This architecture could also potentially play an important role in developmental biology by providing a pathway for treating the two daughter strands differently. Many modifications to DNA, including how it is packaged with other proteins, control which of the many genes in the sequence are eventually expressed in cells. An asymmetric replisome may result in asymmetric treatment of the two daughter strands during cell division—an essential step for making different tissues within a multicellular organism.
As the paper concludes, “Clearly, further studies will be required to understand the functional implications of the unexpected replisome architecture reported here.”
My comment: This replisome architecture would have been expected by anyone who understands what is currently known about biophysically constrained RNA-mediated cell type differentiation. For example, this parody puts nutrient-dependent base pair changes and RNA-mediated gene duplication into the context of the RNA-mediated amino acid substitutions in histones that protect organized genomes from virus-driven genomic entropy.
The findings also clearly linked the skin virome to the skin microbiome: Most of the detected viral DNA appeared to belong to phage viruses, which infect and often take up long-term residence within bacteria. And when Grice and colleagues sequenced skin bacterial DNA from the same 16 subjects, they found that it often contained tell-tale marks—called CRISPR spacers—of prior invasion by the same phage viruses.

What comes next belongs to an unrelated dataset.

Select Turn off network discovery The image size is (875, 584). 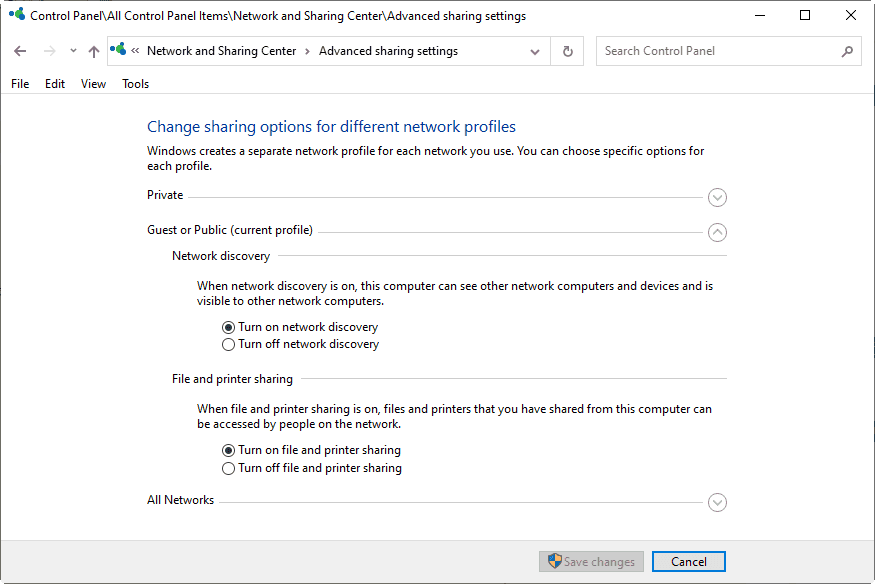(228, 344)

My comment: Finding viruses and retroviruses in the bacteria of the largest organ of the human body links them from nutrient-dependent metabolic networks to genetic networks via the effects of viruses in gut bacteria on RNA-mediated gene duplication and RNA-mediated amino acid substitutions that differentiate all cell types in all individuals of all living genera via the controlled physiology of reproduction.
Eventually, someone will get the Nobel Prize that Rosalind Franklin probably would have received had she lived to link the tobacco mosaic virus and poliovirus from pathology in plants to all pathology in mammals via an atoms to ecosystems model of epigenetically-effected non-static DNA structure and function.
The works reported in the links above inadvertently link viruses in gut microbes from metabolic networks to genetic networks that link the epigenetic landscape to the physical landscape of DNA in the organized genomes of species from microbes to human via the physiology of reproduction, which links RNA-mediated amino acid substitutions in histones to supercoiled DNA and protection from virus-driven DNA damage.
The link from viruses in gut microbes to viruses in skin cells and pathology also may have secured the US Presidency for a candidate who is wiling to tout his creationist beliefs. I suspect that others, will now begin to follow Ben Carson’s lead even though the others know nothing about cell type differentiation compared to Ben Carson.